* **DATASET CONTENT**
◆ ◆ ◆ ◆

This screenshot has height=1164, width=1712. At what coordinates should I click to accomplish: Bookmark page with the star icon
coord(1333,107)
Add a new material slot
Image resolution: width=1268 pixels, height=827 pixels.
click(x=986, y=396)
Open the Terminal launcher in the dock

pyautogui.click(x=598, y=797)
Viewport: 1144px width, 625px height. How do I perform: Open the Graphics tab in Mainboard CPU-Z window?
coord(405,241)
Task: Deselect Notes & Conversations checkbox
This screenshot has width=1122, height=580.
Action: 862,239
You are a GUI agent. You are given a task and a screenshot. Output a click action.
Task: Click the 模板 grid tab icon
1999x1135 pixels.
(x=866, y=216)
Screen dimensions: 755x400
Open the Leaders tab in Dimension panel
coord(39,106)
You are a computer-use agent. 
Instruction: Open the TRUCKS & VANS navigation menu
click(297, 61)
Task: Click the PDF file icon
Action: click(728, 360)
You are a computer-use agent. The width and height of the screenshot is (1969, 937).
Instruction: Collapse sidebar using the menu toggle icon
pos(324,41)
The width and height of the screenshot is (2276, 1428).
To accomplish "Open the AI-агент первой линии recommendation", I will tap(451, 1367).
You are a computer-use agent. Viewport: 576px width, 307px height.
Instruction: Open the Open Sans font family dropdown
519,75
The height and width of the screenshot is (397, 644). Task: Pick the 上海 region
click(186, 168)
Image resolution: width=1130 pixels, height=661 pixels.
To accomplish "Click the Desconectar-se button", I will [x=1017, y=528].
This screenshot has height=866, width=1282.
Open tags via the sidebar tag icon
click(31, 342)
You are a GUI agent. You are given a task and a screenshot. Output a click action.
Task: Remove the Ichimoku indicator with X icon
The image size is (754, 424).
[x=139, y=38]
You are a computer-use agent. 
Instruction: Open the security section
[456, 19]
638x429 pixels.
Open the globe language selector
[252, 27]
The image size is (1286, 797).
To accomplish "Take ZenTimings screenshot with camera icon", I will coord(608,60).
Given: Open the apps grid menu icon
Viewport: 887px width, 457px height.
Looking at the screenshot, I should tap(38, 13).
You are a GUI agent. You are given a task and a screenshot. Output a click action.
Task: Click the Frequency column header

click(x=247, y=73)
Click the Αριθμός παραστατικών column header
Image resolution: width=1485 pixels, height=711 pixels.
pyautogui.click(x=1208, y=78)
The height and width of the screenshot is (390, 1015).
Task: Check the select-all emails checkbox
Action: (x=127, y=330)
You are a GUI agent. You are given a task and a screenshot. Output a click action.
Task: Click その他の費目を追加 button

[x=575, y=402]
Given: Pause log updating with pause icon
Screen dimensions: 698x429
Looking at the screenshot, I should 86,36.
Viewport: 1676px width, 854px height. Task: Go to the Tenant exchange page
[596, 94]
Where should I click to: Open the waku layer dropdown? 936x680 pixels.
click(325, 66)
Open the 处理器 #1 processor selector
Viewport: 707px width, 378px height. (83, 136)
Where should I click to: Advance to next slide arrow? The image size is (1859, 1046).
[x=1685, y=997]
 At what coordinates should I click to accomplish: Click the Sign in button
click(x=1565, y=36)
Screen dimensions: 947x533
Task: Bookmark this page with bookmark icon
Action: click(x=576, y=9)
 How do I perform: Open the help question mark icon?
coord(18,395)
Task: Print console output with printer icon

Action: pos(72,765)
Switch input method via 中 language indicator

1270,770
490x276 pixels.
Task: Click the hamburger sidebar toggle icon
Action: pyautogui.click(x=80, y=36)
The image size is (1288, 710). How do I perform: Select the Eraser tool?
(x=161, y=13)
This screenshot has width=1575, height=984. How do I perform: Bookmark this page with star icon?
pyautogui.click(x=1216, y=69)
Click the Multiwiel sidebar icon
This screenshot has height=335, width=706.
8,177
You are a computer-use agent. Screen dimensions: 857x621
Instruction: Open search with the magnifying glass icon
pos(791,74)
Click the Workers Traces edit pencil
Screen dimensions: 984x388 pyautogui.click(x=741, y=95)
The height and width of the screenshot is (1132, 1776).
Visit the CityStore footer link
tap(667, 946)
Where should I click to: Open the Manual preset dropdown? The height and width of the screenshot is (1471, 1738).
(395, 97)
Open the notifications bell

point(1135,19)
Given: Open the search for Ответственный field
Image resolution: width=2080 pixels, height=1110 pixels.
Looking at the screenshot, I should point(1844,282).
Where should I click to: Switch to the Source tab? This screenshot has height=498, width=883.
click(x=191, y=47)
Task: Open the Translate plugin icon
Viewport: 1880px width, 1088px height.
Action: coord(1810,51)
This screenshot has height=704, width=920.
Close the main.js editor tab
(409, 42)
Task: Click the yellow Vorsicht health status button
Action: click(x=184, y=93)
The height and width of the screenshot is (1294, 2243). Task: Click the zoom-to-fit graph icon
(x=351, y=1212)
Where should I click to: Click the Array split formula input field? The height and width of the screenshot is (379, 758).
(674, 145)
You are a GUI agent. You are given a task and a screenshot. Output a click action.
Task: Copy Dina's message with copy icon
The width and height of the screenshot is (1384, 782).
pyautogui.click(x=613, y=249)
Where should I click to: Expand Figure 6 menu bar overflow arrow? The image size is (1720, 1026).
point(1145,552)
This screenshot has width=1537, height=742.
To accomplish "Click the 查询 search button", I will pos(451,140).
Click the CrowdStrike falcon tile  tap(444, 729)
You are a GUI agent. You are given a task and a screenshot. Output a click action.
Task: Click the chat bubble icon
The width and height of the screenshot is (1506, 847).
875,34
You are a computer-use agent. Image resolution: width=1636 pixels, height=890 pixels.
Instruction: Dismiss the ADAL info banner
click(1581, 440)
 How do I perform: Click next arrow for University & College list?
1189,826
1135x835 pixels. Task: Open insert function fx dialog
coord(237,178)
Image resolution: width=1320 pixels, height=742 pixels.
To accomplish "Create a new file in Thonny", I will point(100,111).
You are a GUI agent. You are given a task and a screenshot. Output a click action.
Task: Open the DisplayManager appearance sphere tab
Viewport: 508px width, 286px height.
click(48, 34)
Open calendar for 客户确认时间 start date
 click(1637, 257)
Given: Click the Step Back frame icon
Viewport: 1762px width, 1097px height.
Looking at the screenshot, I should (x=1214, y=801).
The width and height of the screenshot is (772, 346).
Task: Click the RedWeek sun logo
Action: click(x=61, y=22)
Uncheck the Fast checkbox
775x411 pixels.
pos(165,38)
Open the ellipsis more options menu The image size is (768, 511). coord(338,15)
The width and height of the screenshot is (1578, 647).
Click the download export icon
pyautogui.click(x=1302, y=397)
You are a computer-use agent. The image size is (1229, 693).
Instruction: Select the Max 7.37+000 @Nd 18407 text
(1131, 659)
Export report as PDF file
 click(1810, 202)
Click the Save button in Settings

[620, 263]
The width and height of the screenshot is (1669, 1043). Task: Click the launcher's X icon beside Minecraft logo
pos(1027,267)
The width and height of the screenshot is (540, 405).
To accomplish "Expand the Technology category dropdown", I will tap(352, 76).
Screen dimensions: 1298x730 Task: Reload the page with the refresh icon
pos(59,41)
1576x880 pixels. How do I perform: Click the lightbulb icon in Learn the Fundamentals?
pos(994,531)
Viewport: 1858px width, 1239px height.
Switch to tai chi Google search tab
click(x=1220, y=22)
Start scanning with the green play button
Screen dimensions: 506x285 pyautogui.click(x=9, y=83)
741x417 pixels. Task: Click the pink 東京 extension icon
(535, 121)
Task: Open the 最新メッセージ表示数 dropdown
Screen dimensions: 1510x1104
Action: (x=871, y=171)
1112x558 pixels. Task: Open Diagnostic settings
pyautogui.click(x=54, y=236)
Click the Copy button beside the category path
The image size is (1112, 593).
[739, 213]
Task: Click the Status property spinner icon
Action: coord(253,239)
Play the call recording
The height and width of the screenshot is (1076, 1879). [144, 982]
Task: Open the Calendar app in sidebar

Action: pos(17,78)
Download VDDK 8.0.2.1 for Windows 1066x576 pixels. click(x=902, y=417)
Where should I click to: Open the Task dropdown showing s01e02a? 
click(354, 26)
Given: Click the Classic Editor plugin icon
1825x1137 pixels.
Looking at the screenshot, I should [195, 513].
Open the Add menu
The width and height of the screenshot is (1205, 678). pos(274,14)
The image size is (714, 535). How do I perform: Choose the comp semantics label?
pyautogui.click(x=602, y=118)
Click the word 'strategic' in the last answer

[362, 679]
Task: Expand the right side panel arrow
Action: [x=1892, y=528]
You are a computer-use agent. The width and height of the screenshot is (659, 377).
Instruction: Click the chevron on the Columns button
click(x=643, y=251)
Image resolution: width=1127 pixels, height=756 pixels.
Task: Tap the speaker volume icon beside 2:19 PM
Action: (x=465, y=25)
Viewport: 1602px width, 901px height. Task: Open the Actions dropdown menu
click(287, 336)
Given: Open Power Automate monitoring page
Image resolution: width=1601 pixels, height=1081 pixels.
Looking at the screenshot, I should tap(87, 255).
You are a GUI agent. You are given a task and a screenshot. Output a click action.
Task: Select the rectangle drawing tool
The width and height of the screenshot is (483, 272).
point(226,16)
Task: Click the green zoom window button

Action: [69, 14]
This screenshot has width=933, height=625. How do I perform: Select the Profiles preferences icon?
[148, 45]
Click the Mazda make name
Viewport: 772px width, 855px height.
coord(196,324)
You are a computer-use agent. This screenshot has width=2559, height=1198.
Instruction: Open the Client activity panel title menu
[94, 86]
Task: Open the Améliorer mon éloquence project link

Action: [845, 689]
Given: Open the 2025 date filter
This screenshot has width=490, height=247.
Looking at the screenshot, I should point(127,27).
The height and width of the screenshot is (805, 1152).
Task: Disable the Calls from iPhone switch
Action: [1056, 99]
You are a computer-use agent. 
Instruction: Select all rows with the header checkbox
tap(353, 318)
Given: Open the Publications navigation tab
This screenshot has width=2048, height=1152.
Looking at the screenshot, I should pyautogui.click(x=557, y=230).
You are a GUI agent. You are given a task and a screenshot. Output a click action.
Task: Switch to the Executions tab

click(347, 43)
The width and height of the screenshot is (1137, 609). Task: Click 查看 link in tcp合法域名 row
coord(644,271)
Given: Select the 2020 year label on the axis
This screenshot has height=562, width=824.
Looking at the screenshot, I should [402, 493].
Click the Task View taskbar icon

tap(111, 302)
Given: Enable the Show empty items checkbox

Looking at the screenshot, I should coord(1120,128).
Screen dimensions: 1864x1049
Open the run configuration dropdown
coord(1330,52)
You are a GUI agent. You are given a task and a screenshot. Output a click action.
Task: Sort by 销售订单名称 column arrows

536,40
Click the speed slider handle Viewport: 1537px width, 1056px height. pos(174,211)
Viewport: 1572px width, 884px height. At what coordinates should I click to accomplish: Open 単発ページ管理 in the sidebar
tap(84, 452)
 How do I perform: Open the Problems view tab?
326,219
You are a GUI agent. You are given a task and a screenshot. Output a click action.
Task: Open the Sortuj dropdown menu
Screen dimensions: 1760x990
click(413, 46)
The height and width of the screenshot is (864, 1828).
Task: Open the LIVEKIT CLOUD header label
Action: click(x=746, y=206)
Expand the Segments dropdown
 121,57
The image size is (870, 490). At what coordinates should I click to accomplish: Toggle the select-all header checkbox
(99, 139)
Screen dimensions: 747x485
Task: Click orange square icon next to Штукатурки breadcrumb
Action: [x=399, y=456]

◆ ◆ ◆ ◆

Collect, from the material above, every line containing the word "grid".

* **ANSWER AREA**
Task: Click the 模板 grid tab icon
Given: Open the apps grid menu icon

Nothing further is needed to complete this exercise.